## Assigned task
Using the data that follows, return exactly the lines from the one that contains "[dekoracni-talir-21-cm-92787-rating] (564, 1724)" through the one that contains "Závěs Classic na", ends included.

## Information given
--

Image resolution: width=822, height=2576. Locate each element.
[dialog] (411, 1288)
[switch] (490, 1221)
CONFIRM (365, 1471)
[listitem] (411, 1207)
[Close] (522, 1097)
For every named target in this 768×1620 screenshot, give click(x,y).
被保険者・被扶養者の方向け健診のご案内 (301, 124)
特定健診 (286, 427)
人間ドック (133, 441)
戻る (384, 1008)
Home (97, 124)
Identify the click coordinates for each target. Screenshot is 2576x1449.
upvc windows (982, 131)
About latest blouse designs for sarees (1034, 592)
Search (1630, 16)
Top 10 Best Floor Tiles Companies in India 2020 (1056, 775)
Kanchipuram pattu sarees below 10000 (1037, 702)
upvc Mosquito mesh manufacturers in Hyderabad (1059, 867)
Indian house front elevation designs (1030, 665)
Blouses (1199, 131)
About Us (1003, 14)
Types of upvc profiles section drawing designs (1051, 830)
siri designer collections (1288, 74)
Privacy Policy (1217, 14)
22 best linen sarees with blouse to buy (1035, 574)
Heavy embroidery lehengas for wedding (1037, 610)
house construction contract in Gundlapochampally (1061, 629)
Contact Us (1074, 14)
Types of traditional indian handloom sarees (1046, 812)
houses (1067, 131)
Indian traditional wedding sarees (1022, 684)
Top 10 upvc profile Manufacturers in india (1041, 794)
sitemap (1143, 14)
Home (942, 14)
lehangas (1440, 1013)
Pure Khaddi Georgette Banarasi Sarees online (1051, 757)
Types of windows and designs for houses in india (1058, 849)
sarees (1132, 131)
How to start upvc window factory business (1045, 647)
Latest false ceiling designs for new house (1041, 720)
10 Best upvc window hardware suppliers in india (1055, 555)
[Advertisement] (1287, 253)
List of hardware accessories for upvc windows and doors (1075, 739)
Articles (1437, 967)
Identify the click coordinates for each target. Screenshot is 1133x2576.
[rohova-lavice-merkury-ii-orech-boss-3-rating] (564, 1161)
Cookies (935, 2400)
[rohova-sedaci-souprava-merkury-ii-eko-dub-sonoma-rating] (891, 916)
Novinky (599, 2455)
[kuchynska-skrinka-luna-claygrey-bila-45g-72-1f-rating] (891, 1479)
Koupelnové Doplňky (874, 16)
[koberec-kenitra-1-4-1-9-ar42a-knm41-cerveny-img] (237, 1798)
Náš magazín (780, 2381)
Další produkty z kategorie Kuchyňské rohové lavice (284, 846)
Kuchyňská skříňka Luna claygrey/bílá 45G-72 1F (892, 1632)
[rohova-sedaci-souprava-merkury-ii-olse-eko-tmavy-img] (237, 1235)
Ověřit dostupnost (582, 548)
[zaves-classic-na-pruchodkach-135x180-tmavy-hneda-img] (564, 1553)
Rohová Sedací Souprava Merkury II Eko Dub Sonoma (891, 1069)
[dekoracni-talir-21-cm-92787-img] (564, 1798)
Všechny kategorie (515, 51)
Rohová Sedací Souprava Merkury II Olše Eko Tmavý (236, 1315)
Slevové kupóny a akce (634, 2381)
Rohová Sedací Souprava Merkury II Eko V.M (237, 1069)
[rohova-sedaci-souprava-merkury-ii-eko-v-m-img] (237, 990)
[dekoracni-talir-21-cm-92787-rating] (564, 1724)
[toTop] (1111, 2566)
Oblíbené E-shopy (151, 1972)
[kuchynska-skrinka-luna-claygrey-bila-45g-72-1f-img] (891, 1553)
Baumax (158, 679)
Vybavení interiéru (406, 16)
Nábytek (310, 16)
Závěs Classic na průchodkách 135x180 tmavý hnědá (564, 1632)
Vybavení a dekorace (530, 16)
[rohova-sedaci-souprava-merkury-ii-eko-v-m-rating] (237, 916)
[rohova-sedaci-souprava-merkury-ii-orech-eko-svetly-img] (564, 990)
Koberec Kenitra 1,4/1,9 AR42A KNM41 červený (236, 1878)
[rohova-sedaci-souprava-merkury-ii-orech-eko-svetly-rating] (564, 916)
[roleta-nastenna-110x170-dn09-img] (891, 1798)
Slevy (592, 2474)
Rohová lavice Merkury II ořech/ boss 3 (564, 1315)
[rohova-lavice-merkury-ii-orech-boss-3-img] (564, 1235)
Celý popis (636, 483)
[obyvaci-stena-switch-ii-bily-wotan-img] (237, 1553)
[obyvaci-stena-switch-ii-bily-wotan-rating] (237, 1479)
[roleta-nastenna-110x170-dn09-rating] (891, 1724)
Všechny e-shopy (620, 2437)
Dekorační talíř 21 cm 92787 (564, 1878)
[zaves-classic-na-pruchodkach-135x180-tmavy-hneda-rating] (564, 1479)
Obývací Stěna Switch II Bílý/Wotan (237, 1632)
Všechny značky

--

## Output for this exercise
[dekoracni-talir-21-cm-92787-rating] (564, 1724)
[toTop] (1111, 2566)
Oblíbené E-shopy (151, 1972)
[kuchynska-skrinka-luna-claygrey-bila-45g-72-1f-img] (891, 1553)
Baumax (158, 679)
Vybavení interiéru (406, 16)
Nábytek (310, 16)
Závěs Classic na průchodkách 135x180 tmavý hnědá (564, 1632)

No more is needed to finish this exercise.